(Stored data entries)
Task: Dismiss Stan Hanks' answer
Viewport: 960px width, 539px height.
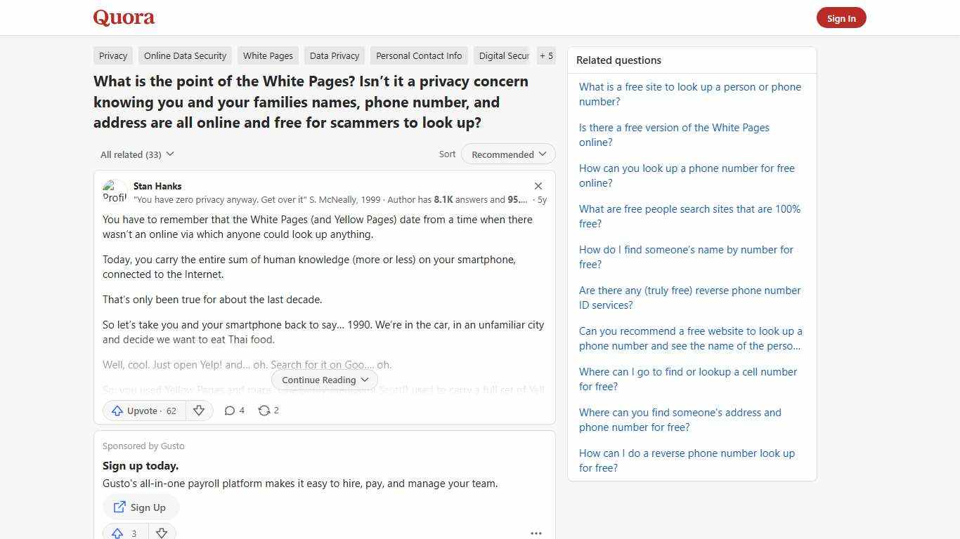Action: [538, 186]
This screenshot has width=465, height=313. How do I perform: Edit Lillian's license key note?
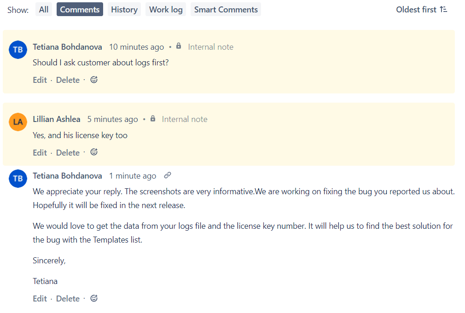[40, 153]
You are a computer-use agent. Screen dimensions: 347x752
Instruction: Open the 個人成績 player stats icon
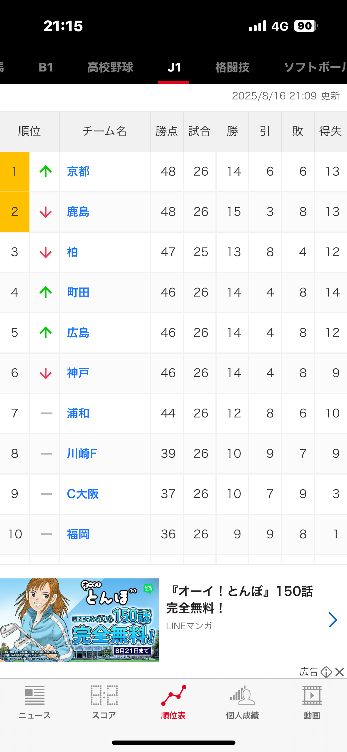pyautogui.click(x=243, y=702)
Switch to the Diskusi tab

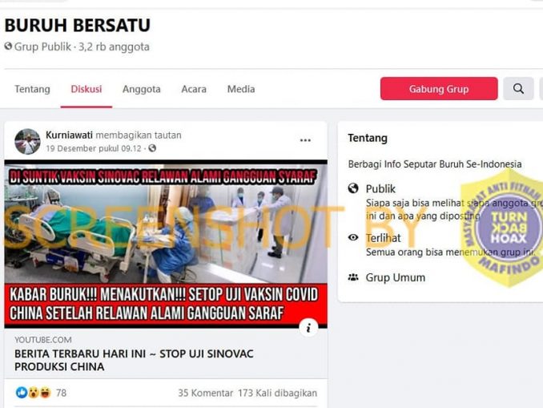[x=86, y=89]
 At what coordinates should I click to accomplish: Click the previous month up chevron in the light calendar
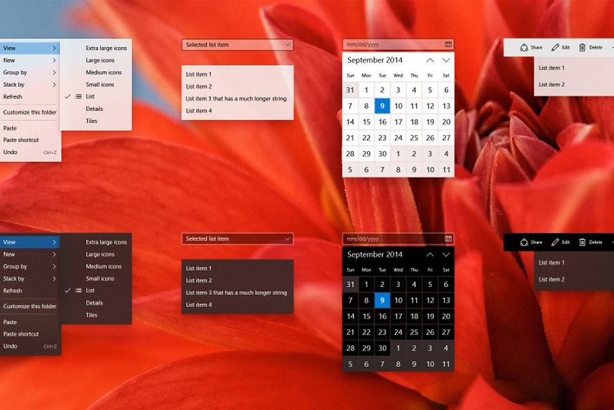pos(430,61)
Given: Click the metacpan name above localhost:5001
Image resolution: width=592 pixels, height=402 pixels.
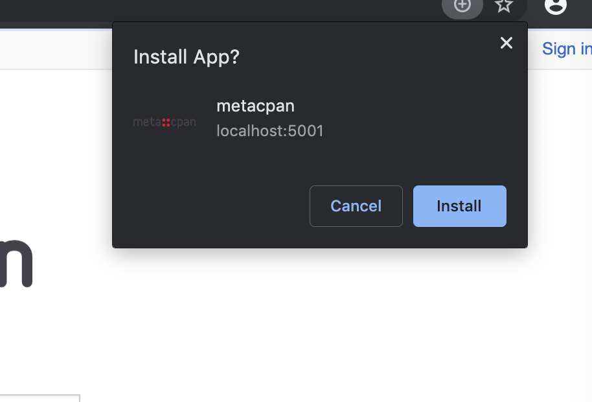Looking at the screenshot, I should click(255, 106).
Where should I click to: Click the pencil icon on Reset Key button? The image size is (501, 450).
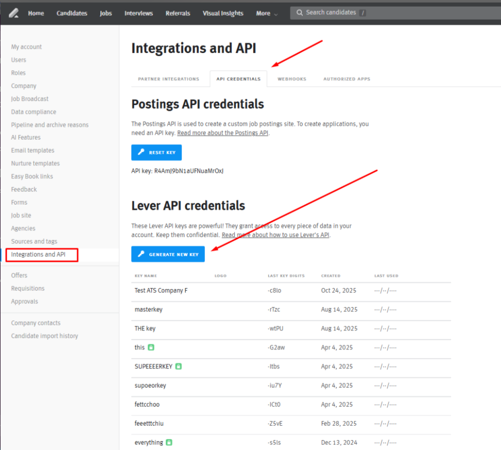pos(141,152)
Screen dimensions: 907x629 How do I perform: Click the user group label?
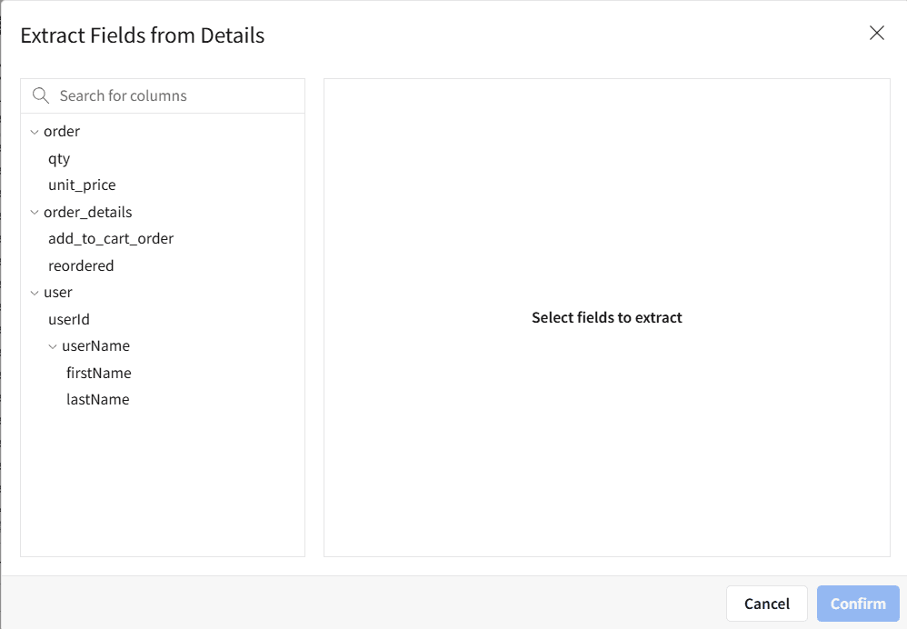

What to work on –
Leaving out the pictures, print exactly and only the lines from the one containing "Image resolution: width=592" through the last line of the records.

Reply to the task –
Image resolution: width=592 pixels, height=402 pixels.
Looking at the screenshot, I should click(255, 106).
Where should I click to: Click the pencil icon on Reset Key button? The image size is (501, 450).
pos(141,152)
Screen dimensions: 907x629 How do I perform: Click the user group label?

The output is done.